Repeat exactly the lines from the start of the entries below through the line containing "[Advertisement] (169, 2459)". Omit the rest.

#### [Data supplied]
---

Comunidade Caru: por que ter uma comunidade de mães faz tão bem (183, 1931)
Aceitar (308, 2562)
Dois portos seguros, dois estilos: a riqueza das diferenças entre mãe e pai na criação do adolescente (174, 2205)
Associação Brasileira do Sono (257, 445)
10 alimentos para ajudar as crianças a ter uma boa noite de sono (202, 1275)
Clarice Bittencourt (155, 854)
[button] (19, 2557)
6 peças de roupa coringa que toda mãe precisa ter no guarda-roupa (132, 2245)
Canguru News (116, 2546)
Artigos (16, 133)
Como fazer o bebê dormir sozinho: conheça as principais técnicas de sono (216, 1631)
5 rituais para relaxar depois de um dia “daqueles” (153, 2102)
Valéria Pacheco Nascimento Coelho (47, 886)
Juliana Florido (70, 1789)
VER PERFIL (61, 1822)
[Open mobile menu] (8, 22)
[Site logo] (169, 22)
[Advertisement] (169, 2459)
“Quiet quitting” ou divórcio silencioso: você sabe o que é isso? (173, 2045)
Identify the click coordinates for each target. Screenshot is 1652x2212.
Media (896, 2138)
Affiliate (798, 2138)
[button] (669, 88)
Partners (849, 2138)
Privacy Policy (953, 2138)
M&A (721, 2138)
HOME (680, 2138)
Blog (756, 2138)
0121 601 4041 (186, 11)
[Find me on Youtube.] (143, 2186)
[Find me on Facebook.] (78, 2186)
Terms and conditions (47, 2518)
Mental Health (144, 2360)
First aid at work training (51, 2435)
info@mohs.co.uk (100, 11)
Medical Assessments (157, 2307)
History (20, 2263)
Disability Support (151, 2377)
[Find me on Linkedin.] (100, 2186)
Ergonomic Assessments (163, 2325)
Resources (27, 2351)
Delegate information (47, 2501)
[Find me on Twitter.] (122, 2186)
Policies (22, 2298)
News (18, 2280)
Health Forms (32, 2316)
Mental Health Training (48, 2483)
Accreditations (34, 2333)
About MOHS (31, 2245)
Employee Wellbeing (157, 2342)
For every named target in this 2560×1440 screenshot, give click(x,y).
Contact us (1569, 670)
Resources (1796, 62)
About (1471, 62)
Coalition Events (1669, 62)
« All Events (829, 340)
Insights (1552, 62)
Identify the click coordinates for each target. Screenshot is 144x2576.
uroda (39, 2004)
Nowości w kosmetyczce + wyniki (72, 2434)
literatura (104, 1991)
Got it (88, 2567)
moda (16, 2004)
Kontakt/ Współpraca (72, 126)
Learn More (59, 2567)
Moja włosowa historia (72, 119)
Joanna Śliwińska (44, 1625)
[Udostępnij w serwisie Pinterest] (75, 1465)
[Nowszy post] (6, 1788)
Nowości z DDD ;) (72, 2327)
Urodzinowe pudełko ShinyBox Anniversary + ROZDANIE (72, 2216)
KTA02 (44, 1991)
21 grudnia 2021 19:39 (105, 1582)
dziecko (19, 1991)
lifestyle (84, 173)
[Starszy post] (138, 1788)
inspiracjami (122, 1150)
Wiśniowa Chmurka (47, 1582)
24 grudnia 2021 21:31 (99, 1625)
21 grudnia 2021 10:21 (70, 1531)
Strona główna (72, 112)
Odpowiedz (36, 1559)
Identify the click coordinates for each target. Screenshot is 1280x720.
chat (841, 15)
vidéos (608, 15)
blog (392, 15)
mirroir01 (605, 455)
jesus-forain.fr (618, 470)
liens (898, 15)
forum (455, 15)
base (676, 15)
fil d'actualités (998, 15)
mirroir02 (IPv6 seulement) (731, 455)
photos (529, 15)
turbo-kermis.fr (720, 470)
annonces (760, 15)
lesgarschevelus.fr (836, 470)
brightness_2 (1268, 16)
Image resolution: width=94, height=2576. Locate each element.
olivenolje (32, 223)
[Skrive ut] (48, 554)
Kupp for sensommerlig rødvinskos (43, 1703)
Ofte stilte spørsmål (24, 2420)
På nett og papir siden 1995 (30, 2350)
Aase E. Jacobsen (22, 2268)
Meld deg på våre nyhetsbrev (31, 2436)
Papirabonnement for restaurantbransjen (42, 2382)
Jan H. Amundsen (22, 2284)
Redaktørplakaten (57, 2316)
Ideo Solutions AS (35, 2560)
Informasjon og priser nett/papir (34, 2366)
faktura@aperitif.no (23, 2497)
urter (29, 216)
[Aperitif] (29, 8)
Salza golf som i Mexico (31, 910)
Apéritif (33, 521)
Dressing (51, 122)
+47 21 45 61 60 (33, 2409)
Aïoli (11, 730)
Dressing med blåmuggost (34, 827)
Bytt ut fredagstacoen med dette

---

#### [Task result]
Comunidade Caru: por que ter uma comunidade de mães faz tão bem (183, 1931)
Aceitar (308, 2562)
Dois portos seguros, dois estilos: a riqueza das diferenças entre mãe e pai na criação do adolescente (174, 2205)
Associação Brasileira do Sono (257, 445)
10 alimentos para ajudar as crianças a ter uma boa noite de sono (202, 1275)
Clarice Bittencourt (155, 854)
[button] (19, 2557)
6 peças de roupa coringa que toda mãe precisa ter no guarda-roupa (132, 2245)
Canguru News (116, 2546)
Artigos (16, 133)
Como fazer o bebê dormir sozinho: conheça as principais técnicas de sono (216, 1631)
5 rituais para relaxar depois de um dia “daqueles” (153, 2102)
Valéria Pacheco Nascimento Coelho (47, 886)
Juliana Florido (70, 1789)
VER PERFIL (61, 1822)
[Open mobile menu] (8, 22)
[Site logo] (169, 22)
[Advertisement] (169, 2459)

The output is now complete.